GET /walker/gdpr-export triggers a Cloud Tasks job that:

  1. Reads all rows for the walker across all tables.
  2. Writes a JSON bundle to Cloud Storage gs://walkrpg-gdpr-exports/<walkerHash>/<timestamp>.json.
  3. Bundle is encrypted with CMEK using the KMS key in europe-central2.
  4. Generates a signed URL valid 7 days.
  5. Emails walker the signed URL.

Bundle is auto-deleted from the bucket after 30 days (operational ceiling).

DPIA-light checklist (run pre-launch + pre-major-release)

This is a 12-question checklist for tech-architect + CEO. Document outcomes in the L1 decisions log.

  1. Purpose limitation. Is every data point we collect tied to a documented gameplay or operational purpose? (No “we might use it later” fields.)
  2. Data minimization. For each collected field: can we drop it and still ship the feature?
  3. Lawful basis. Each personal data category mapped to one of: contract (gameplay), legitimate interest (anti-cheat), or consent (marketing communications — opt-in only).
  4. Retention.

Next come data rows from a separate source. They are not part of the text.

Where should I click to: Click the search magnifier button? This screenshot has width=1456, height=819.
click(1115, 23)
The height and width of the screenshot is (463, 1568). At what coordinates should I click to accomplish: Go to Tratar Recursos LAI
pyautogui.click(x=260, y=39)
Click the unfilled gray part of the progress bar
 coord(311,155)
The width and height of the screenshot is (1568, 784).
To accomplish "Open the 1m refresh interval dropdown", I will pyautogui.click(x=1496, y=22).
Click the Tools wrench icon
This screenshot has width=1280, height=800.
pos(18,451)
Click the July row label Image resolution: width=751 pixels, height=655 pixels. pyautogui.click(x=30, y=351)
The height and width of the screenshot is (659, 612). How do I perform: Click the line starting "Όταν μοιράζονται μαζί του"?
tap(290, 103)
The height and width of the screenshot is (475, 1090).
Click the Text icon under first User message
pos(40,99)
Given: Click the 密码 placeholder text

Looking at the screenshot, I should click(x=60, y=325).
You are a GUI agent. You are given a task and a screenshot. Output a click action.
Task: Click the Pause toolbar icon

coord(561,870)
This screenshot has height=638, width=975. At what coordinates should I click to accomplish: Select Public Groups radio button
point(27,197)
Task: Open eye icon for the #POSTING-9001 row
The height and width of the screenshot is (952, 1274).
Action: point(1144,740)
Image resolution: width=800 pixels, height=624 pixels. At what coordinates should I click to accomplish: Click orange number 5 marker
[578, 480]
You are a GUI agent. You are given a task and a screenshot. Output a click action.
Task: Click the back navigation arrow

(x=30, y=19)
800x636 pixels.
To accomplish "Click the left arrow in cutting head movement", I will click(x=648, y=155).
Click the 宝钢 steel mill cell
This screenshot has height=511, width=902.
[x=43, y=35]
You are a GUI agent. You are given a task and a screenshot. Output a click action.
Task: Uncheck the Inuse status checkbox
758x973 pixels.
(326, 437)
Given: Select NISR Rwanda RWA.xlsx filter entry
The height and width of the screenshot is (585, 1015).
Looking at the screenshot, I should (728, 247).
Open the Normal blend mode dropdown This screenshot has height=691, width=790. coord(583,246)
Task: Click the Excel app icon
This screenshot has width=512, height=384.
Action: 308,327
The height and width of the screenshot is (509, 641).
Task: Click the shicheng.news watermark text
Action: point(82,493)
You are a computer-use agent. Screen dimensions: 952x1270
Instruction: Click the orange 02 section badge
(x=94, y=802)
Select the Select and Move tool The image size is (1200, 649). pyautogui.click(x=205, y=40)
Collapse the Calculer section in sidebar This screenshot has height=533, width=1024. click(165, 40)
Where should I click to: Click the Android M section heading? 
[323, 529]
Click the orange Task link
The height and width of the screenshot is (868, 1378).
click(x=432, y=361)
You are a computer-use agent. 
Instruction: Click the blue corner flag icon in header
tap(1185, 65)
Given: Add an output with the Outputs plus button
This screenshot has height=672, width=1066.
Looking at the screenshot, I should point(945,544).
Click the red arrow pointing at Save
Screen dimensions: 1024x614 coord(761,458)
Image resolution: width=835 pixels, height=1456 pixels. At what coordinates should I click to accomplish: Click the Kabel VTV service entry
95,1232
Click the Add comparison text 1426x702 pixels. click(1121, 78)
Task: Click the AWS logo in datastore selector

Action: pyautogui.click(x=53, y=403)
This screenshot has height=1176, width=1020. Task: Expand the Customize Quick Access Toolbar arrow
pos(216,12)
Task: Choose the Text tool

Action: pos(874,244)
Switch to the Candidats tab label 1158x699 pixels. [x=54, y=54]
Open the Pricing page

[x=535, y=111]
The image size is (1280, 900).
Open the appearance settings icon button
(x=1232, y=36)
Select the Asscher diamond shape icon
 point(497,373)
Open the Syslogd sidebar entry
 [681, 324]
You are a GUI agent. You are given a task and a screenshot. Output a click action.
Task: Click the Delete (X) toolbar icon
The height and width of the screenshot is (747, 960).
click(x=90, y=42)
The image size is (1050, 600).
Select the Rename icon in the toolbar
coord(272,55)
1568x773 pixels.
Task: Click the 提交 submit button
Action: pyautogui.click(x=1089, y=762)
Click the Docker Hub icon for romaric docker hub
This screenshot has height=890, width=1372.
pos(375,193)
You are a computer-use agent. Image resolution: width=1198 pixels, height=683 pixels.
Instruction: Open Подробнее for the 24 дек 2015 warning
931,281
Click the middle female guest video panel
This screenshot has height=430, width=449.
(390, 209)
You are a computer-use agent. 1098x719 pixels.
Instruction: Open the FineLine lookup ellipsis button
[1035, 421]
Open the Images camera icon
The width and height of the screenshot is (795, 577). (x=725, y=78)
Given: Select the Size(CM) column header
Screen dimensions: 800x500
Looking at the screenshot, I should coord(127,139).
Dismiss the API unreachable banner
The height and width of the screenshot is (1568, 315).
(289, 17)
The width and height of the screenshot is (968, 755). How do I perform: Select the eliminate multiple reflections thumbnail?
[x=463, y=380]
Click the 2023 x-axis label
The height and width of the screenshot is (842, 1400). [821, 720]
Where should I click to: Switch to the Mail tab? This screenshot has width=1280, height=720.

Does every personal data category have an explicit retention ceiling and an active purge mechanism?
  5. Transparency. Privacy policy enumerates every data category, retention period, and the third parties involved (Firebase US for federation, App Check verification).
  6. Subject rights. Self-serve flows exist for: access (export), rectification (settings page), erasure (delete), portability (export bundle is JSON, machine-readable), restriction of processing (delete request triggers soft-delete state).
  7. Cross-border transfers. The only cross-border data is the opaque OAuth sub claim transiting Firebase Auth US. SCCs in place via Google Cloud DPA.
  8. Security. Encryption at rest (Cloud SQL + KMS), encryption in transit (HTTPS + TLS), least-privilege IAM, secret rotation policy (Secret Manager 90d rotation), audit logging.
  9. Profiling / automated decisions. Anti-cheat banning (Layer 3) IS automated decision-making affecting walker; appeal path documented; human review available.
  10. Children. App store age rating set to 13+. Walker self-declares age at signup; under-13 accounts are blocked.
  11. Processor agreements. Google Cloud (Firebase + GCP) DPA executed. Apple / Google Play in-app purchase agreements executed.
  12. Incident response. Breach notification SOP exists; CEO is the data protection point of contact at MVP; named DPO recruited pre-launch if user count exceeds the GDPR Art.37 threshold (Poland: 250+ employees OR systematic monitoring at scale — we don’t trigger either, but DPO is good practice).

Consequences

  • The GDPR posture is operationally enforceable, not just a marketing claim. Every retention rule has a purge job; every data category has a documented purpose.
  • Path B’s 30-day chat retention is a noticeable UX tradeoff sold as a privacy feature (“auto-clearing chat”) — narrative-designer can lore-bind this if useful (Cech Niedokończonych Wypraw don’t keep gossip logs).
  • Inactivity anonymization is one-way — anonymized walkers cannot recover their accounts. This is the data-minimization tax.
  • DPIA-light checklist is the pre-launch gate. tech-architect + CEO sign before any release that adds a new data category.